Republic journalists covered election night protests, partisan lawsuits, infighting among state and county Republican elected officials and a discredited recount of Maricopa County ballots. The news organization also fought for public access to the recount and went to court to demand public records about who was involved and who was paying for the recount.

The coverage was capped by the five-part series "Democracy in Doubt," led by reporters Yvonne Wingett Sanchez, Ronald J. Hansen and Jen Fifield. The series detailed the pressure tactics used by former President Trump and his allies to try to flip Joe Biden's win in Arizona in Trump's favor.

Watch the video: The journalists behind the reporting discuss "Democracy in Doubt"

Wingett Sanchez, Hansen and Fifield sifted through documents, emails and text messages and got exclusive interviews that revealed in dramatic fashion how the pressure campaign and later the ballot review unfolded.

What emerged was the chilling story of a plot hatched before the results were in, extended through the Jan. 6 insurrection, and played out with amateurs flipping through ballots in the desert heat to bolster unfounded claims of election fraud. The series zeroed in on the elected officials who stood up to the pressure campaign brought by the White House and those who sought a dangerous compromise.

The Republic's reporting showed Arizona’s so-called “audit” of ballots was partisan, incompetent and reckless in its conclusions.

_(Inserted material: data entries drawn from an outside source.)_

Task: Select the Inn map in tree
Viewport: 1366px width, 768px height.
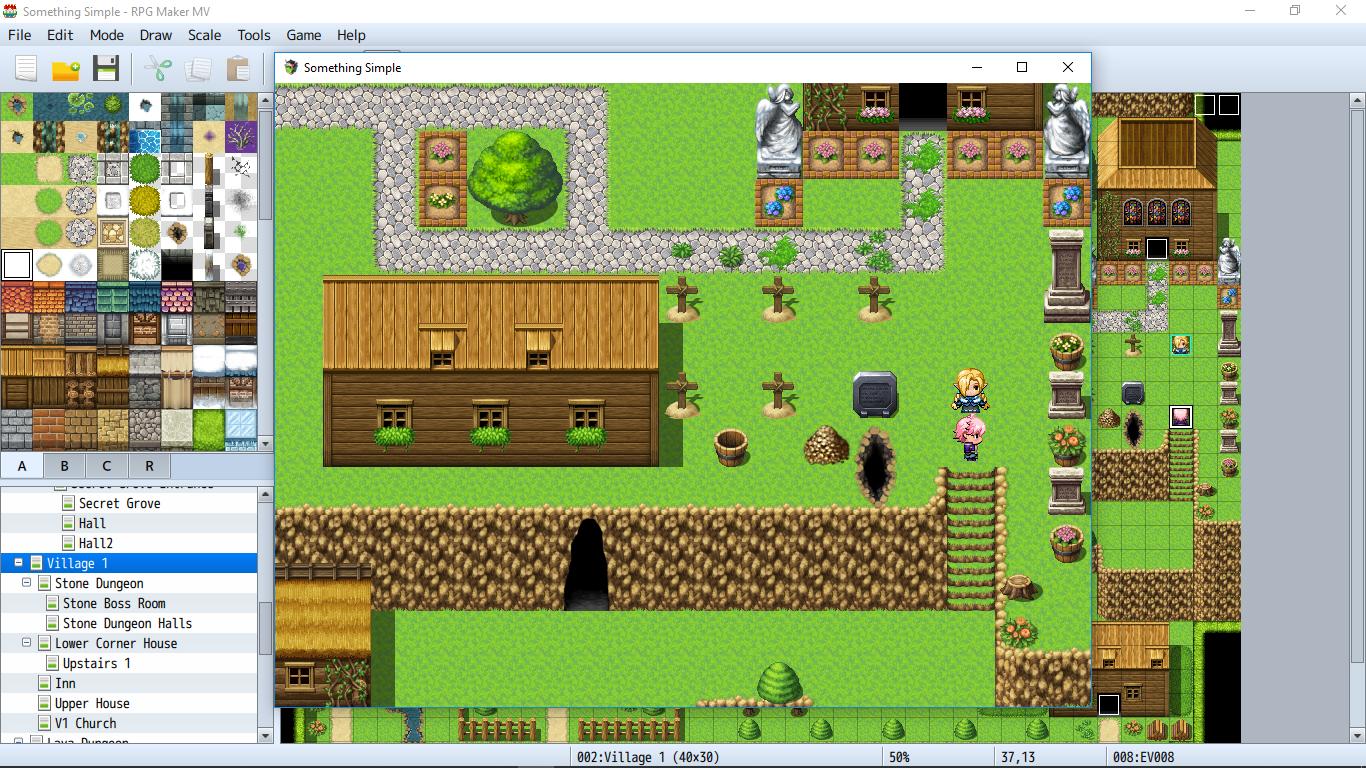Action: click(65, 683)
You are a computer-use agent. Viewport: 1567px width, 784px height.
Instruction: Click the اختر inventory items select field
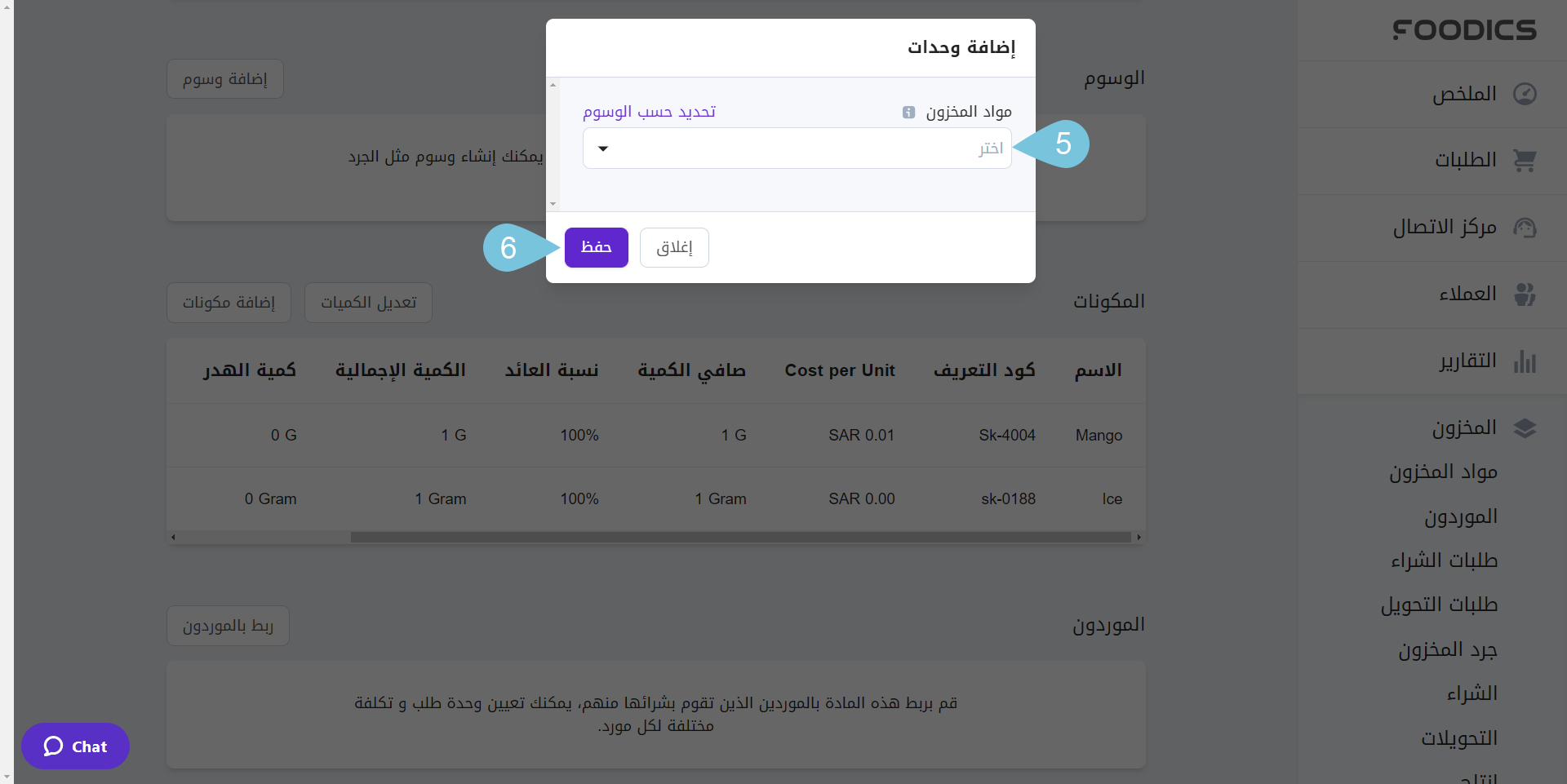tap(797, 148)
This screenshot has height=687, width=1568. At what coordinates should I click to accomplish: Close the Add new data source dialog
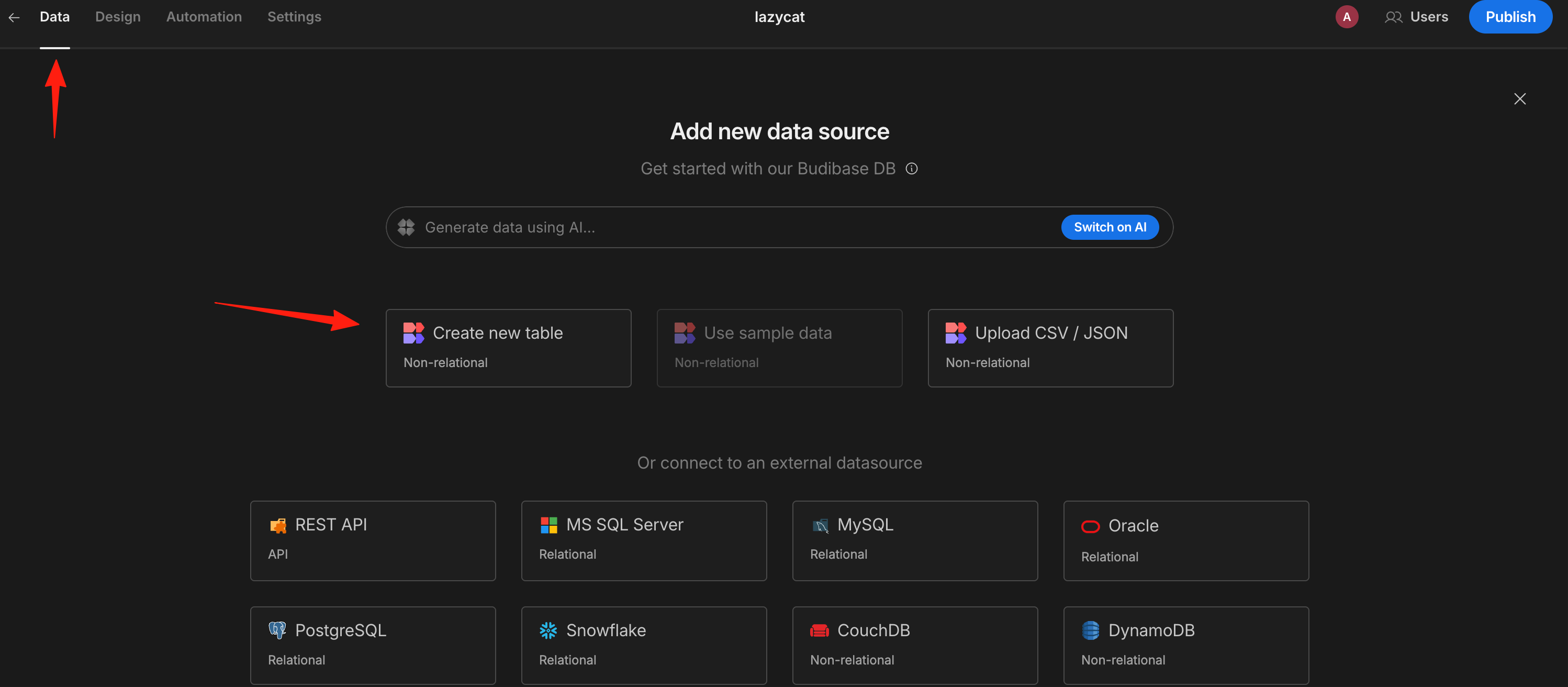[1519, 98]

Judges said, “This work is a display of the true watchdog function that the media is supposed to play. The Arizona Republic was the eyes and ears of the nation, not just Arizonans. This is what democracy looks like.”

How we got here: An Arizona election audit timeline

Kathy Tulumello, Republic news director, said, "We told the world about the baseless challenge to the 2020 vote through classic local journalism techniques: showing up every day, demanding records, tapping into sources who trusted our reporters and our brand and owning a story with origins that stretched far beyond the state of Arizona.

"Through relentless reporting, we grew to understand that the “audit” — which had felt so local in the beginning — was part of an orchestrated, barely disguised national effort to undermine democratic norms."

A panel of veteran journalists and media leaders selected the 2021 winners from more than 800 entries across 15 categories.

Two other Republic entries earlier were named finalists in the Scripps Howard competition.

The five-part "Democracy in Doubt" series was named a finalist in local/regional investigative reporting.

Draining the Forests,” a joint effort among four Gannett newspapers including The Republic, also was named as a finalist in the environmental reporting category.